++++ Stored data

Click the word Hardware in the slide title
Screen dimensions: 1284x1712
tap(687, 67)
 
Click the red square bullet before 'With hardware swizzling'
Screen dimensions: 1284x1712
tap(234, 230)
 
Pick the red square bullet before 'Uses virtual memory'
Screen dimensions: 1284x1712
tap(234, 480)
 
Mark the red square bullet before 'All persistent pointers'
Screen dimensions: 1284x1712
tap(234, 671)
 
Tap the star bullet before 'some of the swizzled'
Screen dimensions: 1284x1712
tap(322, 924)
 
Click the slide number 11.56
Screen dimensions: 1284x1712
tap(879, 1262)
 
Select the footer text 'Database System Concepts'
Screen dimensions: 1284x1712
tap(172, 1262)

++++++++

(Problem to solve):
Rename "red square bullet" to "red square marker" throughout the records above, and leave everything else in every line unchanged.

(Final result):
Click the word Hardware in the slide title
Screen dimensions: 1284x1712
tap(687, 67)
 
Click the red square marker before 'With hardware swizzling'
Screen dimensions: 1284x1712
tap(234, 230)
 
Pick the red square marker before 'Uses virtual memory'
Screen dimensions: 1284x1712
tap(234, 480)
 
Mark the red square marker before 'All persistent pointers'
Screen dimensions: 1284x1712
tap(234, 671)
 
Tap the star bullet before 'some of the swizzled'
Screen dimensions: 1284x1712
tap(322, 924)
 
Click the slide number 11.56
Screen dimensions: 1284x1712
tap(879, 1262)
 
Select the footer text 'Database System Concepts'
Screen dimensions: 1284x1712
tap(172, 1262)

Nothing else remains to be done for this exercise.